Provided data →
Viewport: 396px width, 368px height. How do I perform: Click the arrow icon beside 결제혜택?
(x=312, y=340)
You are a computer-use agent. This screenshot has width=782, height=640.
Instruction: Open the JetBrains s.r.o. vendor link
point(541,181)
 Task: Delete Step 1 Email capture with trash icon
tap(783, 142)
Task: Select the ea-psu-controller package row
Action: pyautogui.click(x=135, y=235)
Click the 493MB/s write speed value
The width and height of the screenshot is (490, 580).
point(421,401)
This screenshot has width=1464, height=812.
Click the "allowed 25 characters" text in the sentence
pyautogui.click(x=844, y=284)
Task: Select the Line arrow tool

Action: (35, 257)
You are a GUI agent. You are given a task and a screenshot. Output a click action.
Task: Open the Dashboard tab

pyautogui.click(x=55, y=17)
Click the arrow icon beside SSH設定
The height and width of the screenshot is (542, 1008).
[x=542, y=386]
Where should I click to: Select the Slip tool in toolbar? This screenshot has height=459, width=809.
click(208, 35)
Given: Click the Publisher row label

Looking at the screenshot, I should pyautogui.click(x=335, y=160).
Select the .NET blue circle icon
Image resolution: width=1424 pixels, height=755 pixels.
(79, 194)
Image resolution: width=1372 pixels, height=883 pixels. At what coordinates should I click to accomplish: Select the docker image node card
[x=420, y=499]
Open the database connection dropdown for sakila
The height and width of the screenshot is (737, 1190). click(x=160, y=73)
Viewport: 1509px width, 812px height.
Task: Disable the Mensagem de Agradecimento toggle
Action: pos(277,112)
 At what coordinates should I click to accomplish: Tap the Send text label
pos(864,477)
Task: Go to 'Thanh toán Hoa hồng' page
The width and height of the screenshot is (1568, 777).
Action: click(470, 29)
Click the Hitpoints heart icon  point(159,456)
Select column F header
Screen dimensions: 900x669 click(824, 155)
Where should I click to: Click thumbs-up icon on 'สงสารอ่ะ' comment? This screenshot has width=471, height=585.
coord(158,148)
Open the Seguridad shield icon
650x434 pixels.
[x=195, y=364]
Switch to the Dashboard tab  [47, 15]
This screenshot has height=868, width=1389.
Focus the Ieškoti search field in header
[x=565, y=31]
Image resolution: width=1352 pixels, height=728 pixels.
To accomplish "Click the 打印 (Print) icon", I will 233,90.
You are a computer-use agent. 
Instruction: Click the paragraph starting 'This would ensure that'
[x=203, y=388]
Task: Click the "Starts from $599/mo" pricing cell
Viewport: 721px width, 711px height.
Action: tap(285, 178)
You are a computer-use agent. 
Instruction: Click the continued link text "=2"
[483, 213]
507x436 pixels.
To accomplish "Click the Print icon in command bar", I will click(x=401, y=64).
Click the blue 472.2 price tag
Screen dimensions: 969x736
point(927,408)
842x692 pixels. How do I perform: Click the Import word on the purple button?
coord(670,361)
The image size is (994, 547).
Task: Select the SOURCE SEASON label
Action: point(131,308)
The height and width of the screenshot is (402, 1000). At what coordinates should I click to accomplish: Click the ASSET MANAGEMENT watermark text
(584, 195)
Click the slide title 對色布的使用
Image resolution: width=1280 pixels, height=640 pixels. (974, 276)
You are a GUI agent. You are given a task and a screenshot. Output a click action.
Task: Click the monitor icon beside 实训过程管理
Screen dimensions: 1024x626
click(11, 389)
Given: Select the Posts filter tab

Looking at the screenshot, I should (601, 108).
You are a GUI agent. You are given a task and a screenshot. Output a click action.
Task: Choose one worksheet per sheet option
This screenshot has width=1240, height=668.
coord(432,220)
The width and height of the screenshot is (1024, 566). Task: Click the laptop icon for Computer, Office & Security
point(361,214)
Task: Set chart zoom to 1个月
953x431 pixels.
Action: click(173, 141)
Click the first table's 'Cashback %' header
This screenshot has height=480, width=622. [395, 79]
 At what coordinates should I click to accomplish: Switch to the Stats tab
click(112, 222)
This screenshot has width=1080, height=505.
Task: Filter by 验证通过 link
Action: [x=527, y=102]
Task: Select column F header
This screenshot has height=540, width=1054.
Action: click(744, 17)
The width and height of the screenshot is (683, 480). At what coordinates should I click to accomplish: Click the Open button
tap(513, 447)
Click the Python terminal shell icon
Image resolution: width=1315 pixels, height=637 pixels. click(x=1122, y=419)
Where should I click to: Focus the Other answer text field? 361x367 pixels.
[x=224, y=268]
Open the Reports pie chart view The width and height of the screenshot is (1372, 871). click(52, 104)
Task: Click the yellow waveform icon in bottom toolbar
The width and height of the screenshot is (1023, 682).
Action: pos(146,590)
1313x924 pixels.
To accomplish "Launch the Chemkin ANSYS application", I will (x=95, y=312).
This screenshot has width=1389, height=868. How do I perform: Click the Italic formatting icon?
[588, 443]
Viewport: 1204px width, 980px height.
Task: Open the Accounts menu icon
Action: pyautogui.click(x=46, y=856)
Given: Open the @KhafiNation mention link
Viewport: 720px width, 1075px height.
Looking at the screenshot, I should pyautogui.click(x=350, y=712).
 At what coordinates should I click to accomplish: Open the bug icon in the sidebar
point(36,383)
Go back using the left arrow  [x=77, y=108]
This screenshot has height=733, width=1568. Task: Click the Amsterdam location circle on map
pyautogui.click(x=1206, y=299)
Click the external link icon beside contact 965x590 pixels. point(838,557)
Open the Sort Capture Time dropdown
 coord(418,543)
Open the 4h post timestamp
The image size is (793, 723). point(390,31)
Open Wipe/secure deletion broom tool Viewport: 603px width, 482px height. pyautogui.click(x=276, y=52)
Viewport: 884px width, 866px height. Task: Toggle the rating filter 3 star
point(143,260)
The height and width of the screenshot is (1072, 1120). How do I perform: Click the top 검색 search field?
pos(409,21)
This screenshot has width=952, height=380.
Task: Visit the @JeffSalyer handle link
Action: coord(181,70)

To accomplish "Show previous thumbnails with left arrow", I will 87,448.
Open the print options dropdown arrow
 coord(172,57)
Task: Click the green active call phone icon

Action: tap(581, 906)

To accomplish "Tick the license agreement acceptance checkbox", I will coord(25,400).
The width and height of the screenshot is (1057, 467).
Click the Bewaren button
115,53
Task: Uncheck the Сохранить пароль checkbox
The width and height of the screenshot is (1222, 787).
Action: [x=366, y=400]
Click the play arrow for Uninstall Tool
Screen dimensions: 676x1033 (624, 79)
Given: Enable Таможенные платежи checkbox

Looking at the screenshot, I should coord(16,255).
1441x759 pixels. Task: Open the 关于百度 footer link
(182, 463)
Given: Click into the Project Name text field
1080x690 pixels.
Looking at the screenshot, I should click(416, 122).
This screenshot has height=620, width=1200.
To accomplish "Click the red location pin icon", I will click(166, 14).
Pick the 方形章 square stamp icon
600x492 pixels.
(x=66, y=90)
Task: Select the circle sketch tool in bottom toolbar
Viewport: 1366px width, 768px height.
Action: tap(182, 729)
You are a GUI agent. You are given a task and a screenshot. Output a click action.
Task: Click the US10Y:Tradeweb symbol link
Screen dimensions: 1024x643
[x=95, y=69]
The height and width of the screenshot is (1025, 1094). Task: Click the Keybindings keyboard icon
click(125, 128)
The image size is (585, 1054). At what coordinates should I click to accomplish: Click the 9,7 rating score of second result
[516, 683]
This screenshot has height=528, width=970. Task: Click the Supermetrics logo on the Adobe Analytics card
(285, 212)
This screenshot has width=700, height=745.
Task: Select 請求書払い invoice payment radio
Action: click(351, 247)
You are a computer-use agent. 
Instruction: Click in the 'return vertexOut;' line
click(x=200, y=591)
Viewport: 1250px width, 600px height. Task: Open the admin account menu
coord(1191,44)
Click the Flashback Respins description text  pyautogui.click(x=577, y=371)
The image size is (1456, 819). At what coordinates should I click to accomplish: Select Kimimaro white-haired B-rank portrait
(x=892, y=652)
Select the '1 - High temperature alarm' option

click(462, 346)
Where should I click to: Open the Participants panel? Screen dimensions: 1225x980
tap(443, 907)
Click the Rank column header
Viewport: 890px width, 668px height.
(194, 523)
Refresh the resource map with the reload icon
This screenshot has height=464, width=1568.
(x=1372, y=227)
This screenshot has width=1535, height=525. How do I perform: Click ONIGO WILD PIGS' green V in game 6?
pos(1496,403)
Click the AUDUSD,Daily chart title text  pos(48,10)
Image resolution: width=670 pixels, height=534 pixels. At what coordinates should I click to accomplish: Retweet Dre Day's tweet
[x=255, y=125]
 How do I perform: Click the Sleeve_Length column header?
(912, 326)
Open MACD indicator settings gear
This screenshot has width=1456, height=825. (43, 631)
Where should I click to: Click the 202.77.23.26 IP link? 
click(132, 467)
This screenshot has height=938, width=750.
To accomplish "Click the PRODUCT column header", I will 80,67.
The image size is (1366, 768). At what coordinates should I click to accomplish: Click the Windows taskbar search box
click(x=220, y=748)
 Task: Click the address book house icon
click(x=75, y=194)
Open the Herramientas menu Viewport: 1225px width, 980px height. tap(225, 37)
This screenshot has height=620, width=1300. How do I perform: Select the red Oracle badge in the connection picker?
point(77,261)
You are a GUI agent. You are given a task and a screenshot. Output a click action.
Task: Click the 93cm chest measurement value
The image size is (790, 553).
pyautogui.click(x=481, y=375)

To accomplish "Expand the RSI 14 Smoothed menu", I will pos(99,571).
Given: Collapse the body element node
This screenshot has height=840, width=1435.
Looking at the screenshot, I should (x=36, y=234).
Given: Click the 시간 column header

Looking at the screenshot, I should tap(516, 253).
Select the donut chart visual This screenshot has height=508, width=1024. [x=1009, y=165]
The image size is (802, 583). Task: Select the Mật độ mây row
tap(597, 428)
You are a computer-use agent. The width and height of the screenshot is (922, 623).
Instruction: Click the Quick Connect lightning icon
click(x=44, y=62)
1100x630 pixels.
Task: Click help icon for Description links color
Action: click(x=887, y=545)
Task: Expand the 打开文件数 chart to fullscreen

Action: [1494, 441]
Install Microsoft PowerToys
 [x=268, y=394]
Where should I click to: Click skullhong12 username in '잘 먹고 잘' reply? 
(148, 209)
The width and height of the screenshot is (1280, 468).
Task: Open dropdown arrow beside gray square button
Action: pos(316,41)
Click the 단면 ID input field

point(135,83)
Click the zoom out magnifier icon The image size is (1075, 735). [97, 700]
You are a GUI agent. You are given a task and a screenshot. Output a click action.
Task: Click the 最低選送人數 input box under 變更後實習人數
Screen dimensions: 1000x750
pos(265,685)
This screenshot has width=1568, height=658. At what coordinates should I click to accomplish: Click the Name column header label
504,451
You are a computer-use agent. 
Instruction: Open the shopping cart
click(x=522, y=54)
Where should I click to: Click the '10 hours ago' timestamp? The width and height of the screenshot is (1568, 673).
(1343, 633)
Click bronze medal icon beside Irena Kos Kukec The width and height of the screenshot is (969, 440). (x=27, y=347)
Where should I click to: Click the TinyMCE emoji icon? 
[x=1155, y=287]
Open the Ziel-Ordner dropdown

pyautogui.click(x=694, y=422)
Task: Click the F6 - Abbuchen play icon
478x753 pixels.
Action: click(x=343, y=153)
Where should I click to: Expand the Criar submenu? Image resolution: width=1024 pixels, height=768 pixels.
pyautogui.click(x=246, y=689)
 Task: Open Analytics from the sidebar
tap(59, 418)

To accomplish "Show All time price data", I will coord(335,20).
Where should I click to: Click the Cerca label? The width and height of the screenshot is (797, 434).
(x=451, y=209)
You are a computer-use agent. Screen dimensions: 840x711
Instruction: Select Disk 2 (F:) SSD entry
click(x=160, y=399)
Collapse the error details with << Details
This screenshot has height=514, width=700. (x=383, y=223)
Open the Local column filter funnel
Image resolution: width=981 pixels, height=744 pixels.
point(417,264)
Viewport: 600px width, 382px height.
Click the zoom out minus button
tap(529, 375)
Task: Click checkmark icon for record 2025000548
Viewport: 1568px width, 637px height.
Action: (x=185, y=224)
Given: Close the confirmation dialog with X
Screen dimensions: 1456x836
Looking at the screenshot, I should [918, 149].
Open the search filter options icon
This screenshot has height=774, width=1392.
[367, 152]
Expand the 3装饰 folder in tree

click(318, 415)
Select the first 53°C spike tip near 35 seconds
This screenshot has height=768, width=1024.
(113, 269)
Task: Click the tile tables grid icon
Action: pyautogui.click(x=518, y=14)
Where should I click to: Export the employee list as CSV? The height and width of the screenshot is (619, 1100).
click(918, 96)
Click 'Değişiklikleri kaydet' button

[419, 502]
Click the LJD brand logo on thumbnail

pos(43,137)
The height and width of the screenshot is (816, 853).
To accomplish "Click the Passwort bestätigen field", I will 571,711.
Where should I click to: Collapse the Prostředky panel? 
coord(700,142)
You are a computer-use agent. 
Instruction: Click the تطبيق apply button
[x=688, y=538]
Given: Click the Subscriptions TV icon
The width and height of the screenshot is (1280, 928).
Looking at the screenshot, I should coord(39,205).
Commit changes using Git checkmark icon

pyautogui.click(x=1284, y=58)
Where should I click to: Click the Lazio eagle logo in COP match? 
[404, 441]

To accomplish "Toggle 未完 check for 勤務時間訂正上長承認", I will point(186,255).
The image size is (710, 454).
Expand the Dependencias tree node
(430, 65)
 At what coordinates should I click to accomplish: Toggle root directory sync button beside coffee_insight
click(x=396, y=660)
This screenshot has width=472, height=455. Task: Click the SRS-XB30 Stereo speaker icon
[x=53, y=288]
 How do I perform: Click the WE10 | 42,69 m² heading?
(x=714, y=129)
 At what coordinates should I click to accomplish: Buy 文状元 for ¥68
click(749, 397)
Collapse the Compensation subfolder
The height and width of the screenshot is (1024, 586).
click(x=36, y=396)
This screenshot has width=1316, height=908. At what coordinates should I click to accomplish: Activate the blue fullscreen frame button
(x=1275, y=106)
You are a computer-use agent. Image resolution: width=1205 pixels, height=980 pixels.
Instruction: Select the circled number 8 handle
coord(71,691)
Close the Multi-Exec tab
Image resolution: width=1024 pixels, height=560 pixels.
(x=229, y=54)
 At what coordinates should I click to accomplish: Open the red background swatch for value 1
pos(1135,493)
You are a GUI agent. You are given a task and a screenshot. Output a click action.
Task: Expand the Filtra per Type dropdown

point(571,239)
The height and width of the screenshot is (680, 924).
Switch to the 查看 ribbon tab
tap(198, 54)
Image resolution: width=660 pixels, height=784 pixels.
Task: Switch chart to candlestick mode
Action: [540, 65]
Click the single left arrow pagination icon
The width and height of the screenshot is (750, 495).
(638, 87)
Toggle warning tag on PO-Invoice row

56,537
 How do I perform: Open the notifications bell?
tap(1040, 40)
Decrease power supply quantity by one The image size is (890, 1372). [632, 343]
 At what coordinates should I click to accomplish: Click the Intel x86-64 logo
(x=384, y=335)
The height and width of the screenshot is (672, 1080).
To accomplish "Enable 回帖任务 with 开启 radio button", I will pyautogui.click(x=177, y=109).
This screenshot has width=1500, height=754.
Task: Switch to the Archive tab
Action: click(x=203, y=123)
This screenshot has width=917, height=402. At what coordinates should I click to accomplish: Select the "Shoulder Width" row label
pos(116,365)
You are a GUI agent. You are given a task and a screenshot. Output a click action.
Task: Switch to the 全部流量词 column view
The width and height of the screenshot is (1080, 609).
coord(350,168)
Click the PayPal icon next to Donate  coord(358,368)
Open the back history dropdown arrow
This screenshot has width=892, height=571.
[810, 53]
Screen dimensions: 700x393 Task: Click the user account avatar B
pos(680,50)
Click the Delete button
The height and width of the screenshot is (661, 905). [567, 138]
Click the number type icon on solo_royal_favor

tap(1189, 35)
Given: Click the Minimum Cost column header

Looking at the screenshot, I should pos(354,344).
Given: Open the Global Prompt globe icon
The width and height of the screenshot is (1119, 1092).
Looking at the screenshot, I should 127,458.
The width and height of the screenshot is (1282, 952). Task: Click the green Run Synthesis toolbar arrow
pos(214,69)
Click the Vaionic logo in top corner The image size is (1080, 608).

Aim of the exercise →
The lines of the records that contain the string "bottom" should be located and copied.

Answer box →
Task: Click the yellow waveform icon in bottom toolbar
Task: Select the circle sketch tool in bottom toolbar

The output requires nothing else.